What to produce — Can you convert every line of the data below into a Markdown table, skipping blank lines, with a Number column for the row number and an Entry column for the line itself?

Input material —
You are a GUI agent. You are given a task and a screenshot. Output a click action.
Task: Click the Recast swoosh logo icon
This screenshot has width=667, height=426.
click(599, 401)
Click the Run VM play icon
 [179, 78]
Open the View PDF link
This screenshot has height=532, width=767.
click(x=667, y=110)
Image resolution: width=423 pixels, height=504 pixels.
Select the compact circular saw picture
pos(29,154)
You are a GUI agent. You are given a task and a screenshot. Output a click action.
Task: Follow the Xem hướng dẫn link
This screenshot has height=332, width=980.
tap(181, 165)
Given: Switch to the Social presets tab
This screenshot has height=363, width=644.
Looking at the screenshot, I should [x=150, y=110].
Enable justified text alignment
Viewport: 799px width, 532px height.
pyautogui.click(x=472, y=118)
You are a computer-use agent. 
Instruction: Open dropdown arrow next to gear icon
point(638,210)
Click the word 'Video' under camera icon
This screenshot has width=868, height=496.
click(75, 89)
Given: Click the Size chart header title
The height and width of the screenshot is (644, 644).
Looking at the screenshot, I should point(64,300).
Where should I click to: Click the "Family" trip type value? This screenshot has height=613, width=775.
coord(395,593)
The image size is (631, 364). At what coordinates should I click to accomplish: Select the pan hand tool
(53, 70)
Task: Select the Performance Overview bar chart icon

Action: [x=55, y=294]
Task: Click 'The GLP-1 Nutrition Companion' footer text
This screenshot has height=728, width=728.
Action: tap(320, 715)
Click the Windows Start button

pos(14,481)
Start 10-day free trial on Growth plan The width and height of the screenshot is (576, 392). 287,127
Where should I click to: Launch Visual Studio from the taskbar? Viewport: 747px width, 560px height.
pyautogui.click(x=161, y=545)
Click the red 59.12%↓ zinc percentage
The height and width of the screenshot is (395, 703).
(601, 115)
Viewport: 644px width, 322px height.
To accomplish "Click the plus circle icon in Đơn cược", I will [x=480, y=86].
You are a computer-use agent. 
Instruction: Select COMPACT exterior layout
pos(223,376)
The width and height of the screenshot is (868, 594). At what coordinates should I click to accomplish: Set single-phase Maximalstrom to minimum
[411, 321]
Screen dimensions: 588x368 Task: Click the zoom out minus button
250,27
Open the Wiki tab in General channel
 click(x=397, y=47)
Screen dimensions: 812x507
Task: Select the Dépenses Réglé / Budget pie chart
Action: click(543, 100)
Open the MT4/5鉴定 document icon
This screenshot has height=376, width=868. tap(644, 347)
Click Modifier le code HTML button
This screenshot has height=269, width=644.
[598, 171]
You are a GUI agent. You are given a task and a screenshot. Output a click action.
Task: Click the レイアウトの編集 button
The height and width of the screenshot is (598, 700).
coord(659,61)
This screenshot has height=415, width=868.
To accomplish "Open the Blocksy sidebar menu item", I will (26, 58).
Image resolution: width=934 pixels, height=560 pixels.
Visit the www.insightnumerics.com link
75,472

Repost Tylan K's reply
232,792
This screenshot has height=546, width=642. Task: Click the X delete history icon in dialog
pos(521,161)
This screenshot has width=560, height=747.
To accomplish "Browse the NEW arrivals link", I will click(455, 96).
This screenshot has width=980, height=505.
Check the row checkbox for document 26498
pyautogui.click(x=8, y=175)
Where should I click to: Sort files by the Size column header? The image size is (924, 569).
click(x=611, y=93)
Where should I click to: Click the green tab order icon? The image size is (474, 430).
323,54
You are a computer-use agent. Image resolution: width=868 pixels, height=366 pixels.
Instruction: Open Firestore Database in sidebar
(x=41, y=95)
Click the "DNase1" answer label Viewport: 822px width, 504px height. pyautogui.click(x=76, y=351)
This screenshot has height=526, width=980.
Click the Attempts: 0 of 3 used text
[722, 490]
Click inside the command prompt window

Output for this exercise —
| Number | Entry |
|---|---|
| 1 | You are a GUI agent. You are given a task and a screenshot. Output a click action. |
| 2 | Task: Click the Recast swoosh logo icon |
| 3 | This screenshot has width=667, height=426. |
| 4 | click(599, 401) |
| 5 | Click the Run VM play icon |
| 6 |  [179, 78] |
| 7 | Open the View PDF link |
| 8 | This screenshot has height=532, width=767. |
| 9 | click(x=667, y=110) |
| 10 | Image resolution: width=423 pixels, height=504 pixels. |
| 11 | Select the compact circular saw picture |
| 12 | pos(29,154) |
| 13 | You are a GUI agent. You are given a task and a screenshot. Output a click action. |
| 14 | Task: Follow the Xem hướng dẫn link |
| 15 | This screenshot has height=332, width=980. |
| 16 | tap(181, 165) |
| 17 | Given: Switch to the Social presets tab |
| 18 | This screenshot has height=363, width=644. |
| 19 | Looking at the screenshot, I should [x=150, y=110]. |
| 20 | Enable justified text alignment |
| 21 | Viewport: 799px width, 532px height. |
| 22 | pyautogui.click(x=472, y=118) |
| 23 | You are a computer-use agent.  |
| 24 | Instruction: Open dropdown arrow next to gear icon |
| 25 | point(638,210) |
| 26 | Click the word 'Video' under camera icon |
| 27 | This screenshot has width=868, height=496. |
| 28 | click(75, 89) |
| 29 | Given: Click the Size chart header title |
| 30 | The height and width of the screenshot is (644, 644). |
| 31 | Looking at the screenshot, I should point(64,300). |
| 32 | Where should I click to: Click the "Family" trip type value? This screenshot has height=613, width=775. |
| 33 | coord(395,593) |
| 34 | The image size is (631, 364). At what coordinates should I click to accomplish: Select the pan hand tool |
| 35 | (53, 70) |
| 36 | Task: Select the Performance Overview bar chart icon |
| 37 | Action: [x=55, y=294] |
| 38 | Task: Click 'The GLP-1 Nutrition Companion' footer text |
| 39 | This screenshot has height=728, width=728. |
| 40 | Action: tap(320, 715) |
| 41 | Click the Windows Start button |
| 42 | pos(14,481) |
| 43 | Start 10-day free trial on Growth plan The width and height of the screenshot is (576, 392). 287,127 |
| 44 | Where should I click to: Launch Visual Studio from the taskbar? Viewport: 747px width, 560px height. |
| 45 | pyautogui.click(x=161, y=545) |
| 46 | Click the red 59.12%↓ zinc percentage |
| 47 | The height and width of the screenshot is (395, 703). |
| 48 | (601, 115) |
| 49 | Viewport: 644px width, 322px height. |
| 50 | To accomplish "Click the plus circle icon in Đơn cược", I will [x=480, y=86]. |
| 51 | You are a computer-use agent.  |
| 52 | Instruction: Select COMPACT exterior layout |
| 53 | pos(223,376) |
| 54 | The width and height of the screenshot is (868, 594). At what coordinates should I click to accomplish: Set single-phase Maximalstrom to minimum |
| 55 | [411, 321] |
| 56 | Screen dimensions: 588x368 Task: Click the zoom out minus button |
| 57 | 250,27 |
| 58 | Open the Wiki tab in General channel |
| 59 |  click(x=397, y=47) |
| 60 | Screen dimensions: 812x507 |
| 61 | Task: Select the Dépenses Réglé / Budget pie chart |
| 62 | Action: click(543, 100) |
| 63 | Open the MT4/5鉴定 document icon |
| 64 | This screenshot has height=376, width=868. tap(644, 347) |
| 65 | Click Modifier le code HTML button |
| 66 | This screenshot has height=269, width=644. |
| 67 | [598, 171] |
| 68 | You are a GUI agent. You are given a task and a screenshot. Output a click action. |
| 69 | Task: Click the レイアウトの編集 button |
| 70 | The height and width of the screenshot is (598, 700). |
| 71 | coord(659,61) |
| 72 | This screenshot has height=415, width=868. |
| 73 | To accomplish "Open the Blocksy sidebar menu item", I will (26, 58). |
| 74 | Image resolution: width=934 pixels, height=560 pixels. |
| 75 | Visit the www.insightnumerics.com link |
| 76 | 75,472 |
| 77 | Repost Tylan K's reply |
| 78 | 232,792 |
| 79 | This screenshot has height=546, width=642. Task: Click the X delete history icon in dialog |
| 80 | pos(521,161) |
| 81 | This screenshot has width=560, height=747. |
| 82 | To accomplish "Browse the NEW arrivals link", I will click(455, 96). |
| 83 | This screenshot has width=980, height=505. |
| 84 | Check the row checkbox for document 26498 |
| 85 | pyautogui.click(x=8, y=175) |
| 86 | Where should I click to: Sort files by the Size column header? The image size is (924, 569). |
| 87 | click(x=611, y=93) |
| 88 | Where should I click to: Click the green tab order icon? The image size is (474, 430). |
| 89 | 323,54 |
| 90 | You are a computer-use agent. Image resolution: width=868 pixels, height=366 pixels. |
| 91 | Instruction: Open Firestore Database in sidebar |
| 92 | (x=41, y=95) |
| 93 | Click the "DNase1" answer label Viewport: 822px width, 504px height. pyautogui.click(x=76, y=351) |
| 94 | This screenshot has height=526, width=980. |
| 95 | Click the Attempts: 0 of 3 used text |
| 96 | [722, 490] |
| 97 | Click inside the command prompt window |